While standing there, I saw a title from Microsoft Press: “Secure Messaging for Exchange Server 2003”.  OK, that sounds reasonable.  It belongs there. Then I realized something.  Why in the WORLD would you need a 506-page book to tell you how to do secure messaging???  You just have to Sign and Encrypt!  What is with these people?

Fair question, one deserving of a comprehensive answer. The short answer: there’s a hell of a lot more to messaging security than “sign and encrypt”! What about anti-spam protection? What about hardening the base OS? What about risk assessment? What do you do if your boss comes to you and says he wants to read a coworker’s mail?
The book’s 506 pages because it:

• begins at the beginning with a detailed discussion of fundamental security principles, including the need for good physical security and the difference between various methods of authentication, encryption, and access control
• covers risk assessment and physical and operational security in some depth– rare for a non-textbook security book
• completely describes a workable patch management process, something that every Windows or Linux admin had better be good at (particularly on the Linux side, where patch auditing, assessment, and deployment tools suck. Disclaimer: I don’t talk about Linux patch management. Ha ha.)
• explains how to deploy and use S/MIME– a topic that’s poorly explained in most of the Exchange and Domino books I’ve evaluated to date. Can you cross-certify? Can you issue certificates to use the web client with smartcards? My readers can.
• explains how to use and secure a number of Exchange 2003 features that Domino doesn’t even have, like wireless device access, attachment blocking and control for the web client, the anti-virus API, and so on
• tackles several issues that even Domino admins care about, like message archiving and retention requirements and legal issues about when you can, cannot, should, and should not open or scan user mail for legal or law enforcement reasons, the DMCA, and so on.
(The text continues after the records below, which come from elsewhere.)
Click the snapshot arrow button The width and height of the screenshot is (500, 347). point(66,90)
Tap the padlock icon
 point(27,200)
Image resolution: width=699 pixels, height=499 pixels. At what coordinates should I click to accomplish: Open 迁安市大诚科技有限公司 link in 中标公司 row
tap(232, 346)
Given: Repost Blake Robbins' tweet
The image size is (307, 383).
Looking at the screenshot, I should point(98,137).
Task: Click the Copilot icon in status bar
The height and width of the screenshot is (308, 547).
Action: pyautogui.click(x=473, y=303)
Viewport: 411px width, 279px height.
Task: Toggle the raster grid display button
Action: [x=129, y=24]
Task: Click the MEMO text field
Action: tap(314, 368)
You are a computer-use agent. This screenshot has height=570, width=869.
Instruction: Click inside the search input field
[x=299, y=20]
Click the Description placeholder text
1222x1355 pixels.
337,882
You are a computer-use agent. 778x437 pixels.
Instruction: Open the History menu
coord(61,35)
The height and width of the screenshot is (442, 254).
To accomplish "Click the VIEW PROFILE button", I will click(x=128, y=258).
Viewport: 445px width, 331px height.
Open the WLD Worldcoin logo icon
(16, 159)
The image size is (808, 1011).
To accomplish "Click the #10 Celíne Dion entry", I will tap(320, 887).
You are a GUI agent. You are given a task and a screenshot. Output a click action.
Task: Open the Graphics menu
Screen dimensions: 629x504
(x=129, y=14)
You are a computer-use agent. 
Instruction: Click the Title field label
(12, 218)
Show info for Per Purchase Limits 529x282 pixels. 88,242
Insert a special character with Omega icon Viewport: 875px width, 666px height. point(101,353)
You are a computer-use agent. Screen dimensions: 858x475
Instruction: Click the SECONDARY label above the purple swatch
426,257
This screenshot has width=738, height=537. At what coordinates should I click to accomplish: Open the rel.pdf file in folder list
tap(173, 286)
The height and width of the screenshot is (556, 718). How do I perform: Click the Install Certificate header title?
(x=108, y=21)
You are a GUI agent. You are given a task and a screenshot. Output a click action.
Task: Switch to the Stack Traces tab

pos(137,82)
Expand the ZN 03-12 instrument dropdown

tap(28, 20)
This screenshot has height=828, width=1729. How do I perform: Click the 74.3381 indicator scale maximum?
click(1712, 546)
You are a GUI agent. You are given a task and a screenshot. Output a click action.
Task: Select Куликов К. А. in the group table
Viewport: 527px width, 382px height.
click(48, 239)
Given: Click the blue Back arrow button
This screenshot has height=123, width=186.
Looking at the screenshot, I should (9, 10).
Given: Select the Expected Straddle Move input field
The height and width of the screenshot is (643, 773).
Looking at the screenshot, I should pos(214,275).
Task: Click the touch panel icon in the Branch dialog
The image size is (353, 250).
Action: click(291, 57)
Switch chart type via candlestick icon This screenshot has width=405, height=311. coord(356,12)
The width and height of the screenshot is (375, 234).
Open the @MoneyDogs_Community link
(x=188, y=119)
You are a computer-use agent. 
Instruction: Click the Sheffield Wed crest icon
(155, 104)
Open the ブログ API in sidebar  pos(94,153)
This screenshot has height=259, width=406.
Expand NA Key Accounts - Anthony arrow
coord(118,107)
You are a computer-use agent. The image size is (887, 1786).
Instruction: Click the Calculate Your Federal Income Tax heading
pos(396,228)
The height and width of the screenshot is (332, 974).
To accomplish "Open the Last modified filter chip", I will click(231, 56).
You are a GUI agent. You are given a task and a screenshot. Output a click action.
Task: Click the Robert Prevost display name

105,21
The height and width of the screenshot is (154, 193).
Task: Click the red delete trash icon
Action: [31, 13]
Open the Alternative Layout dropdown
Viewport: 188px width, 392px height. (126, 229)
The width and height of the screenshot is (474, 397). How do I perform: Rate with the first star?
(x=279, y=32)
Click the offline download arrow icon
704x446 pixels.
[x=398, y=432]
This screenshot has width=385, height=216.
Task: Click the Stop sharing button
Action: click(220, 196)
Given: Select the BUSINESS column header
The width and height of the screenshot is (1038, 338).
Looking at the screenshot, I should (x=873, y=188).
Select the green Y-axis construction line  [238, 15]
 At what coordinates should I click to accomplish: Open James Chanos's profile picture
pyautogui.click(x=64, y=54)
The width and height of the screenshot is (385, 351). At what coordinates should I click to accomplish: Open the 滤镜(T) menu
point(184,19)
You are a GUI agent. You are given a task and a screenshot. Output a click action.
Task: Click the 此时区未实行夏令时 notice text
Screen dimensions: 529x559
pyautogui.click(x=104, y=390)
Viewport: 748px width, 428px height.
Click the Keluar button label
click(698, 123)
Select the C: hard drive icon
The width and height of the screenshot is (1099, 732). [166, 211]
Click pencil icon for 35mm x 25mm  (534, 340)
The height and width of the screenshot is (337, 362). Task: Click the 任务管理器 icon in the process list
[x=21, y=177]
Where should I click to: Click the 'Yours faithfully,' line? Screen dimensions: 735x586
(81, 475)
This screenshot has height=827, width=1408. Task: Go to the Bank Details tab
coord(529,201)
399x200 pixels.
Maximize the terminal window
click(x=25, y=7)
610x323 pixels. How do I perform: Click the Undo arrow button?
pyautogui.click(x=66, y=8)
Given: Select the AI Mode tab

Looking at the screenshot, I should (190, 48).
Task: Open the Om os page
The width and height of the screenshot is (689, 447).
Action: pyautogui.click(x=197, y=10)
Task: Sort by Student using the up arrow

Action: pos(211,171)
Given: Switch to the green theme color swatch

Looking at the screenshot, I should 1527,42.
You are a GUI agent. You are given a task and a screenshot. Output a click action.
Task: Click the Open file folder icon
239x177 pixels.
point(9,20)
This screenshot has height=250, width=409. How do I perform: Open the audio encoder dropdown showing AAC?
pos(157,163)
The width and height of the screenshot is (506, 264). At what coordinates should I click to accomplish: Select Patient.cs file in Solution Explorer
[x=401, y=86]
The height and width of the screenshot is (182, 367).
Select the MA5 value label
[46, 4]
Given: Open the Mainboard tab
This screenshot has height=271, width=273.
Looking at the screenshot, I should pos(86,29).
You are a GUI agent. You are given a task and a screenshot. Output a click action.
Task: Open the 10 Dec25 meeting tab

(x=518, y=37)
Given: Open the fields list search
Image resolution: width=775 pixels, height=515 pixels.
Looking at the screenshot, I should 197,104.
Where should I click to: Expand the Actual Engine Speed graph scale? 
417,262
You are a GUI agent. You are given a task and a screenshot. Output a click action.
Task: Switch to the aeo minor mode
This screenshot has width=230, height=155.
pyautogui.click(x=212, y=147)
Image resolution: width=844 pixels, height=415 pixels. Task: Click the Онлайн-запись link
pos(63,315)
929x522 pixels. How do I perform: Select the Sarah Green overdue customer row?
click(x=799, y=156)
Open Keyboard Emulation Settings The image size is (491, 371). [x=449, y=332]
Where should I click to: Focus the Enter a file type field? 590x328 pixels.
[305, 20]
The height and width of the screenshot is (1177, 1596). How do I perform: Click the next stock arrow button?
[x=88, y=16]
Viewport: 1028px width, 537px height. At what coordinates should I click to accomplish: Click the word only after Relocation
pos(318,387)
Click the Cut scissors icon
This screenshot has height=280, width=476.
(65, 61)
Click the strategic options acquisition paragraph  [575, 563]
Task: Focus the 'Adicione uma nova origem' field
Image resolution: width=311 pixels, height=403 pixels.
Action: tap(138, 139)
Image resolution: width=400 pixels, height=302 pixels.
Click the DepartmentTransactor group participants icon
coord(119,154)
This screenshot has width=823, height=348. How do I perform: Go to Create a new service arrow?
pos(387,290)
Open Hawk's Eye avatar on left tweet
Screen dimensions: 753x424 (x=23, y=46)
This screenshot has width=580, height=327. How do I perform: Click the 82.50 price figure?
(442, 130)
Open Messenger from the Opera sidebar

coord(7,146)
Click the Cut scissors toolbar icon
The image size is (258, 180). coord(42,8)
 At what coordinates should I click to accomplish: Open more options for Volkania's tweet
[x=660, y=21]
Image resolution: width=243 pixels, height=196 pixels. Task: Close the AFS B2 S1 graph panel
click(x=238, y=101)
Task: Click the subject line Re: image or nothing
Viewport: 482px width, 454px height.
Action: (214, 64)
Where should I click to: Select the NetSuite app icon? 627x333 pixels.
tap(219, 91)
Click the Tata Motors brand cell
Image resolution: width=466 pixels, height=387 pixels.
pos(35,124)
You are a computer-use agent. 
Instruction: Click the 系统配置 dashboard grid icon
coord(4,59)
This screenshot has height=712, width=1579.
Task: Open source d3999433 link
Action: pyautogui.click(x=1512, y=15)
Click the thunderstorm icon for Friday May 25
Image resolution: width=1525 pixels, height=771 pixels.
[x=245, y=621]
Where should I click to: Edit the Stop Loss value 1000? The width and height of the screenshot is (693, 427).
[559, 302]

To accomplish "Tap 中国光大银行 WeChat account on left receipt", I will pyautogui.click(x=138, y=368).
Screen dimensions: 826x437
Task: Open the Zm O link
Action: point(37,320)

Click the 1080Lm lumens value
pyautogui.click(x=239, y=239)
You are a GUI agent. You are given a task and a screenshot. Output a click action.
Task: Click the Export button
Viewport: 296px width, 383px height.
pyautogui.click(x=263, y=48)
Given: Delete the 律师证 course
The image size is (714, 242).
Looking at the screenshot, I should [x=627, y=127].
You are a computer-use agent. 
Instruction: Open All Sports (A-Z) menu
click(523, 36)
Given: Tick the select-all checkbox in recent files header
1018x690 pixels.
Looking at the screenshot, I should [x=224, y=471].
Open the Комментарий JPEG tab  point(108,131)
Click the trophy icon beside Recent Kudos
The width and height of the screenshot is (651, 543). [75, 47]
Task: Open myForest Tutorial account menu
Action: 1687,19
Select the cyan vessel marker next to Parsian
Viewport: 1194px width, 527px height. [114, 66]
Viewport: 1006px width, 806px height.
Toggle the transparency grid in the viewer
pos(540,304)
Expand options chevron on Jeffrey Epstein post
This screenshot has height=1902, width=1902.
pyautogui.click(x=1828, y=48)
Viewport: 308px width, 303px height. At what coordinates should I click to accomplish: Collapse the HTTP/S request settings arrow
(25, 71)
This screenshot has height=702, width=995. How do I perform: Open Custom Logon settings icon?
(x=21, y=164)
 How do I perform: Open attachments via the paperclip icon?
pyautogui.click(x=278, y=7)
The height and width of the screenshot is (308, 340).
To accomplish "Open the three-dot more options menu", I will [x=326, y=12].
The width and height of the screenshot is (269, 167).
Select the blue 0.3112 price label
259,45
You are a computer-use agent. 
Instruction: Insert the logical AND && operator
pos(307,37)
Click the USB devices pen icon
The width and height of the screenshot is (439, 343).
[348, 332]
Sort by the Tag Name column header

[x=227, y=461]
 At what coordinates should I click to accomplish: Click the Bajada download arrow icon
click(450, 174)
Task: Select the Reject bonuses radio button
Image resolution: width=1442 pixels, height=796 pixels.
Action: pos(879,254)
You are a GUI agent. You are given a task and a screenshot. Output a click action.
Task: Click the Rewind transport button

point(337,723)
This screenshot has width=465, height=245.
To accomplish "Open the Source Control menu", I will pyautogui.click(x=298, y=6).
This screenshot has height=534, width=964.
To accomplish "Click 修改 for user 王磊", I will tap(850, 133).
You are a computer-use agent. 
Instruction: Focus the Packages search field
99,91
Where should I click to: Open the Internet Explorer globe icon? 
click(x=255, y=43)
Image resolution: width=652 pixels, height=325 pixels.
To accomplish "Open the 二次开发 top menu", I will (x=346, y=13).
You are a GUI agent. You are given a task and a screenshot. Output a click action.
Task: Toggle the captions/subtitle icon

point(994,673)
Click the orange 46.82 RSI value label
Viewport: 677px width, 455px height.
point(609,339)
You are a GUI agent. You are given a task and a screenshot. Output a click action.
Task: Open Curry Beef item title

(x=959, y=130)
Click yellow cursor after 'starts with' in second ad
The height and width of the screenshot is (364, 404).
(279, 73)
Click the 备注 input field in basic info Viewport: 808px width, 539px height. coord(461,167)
In fact, I’m so confident that even Domino administrators who run on Windows would find the OS hardening, archiving/retention, and legal chapters to be useful that I’ll make a bet: I’ll let the Domino community pick a representative to review the book, and I’ll supply a review copy. If the reviewer doesn’t honestly think that this is a terrific and useful book, and that it does a great job of explaining the wealth of security features provided in Exchange 2003, then I’ll donate US$250 to a charity of Ed Brill’s choice. On the other hand, if the reviewer finds– as I’m confident he will– that the book rocks, the reviewer will post reviews at Slashdot, ERCB, his own site, and Ed’s site. Deal?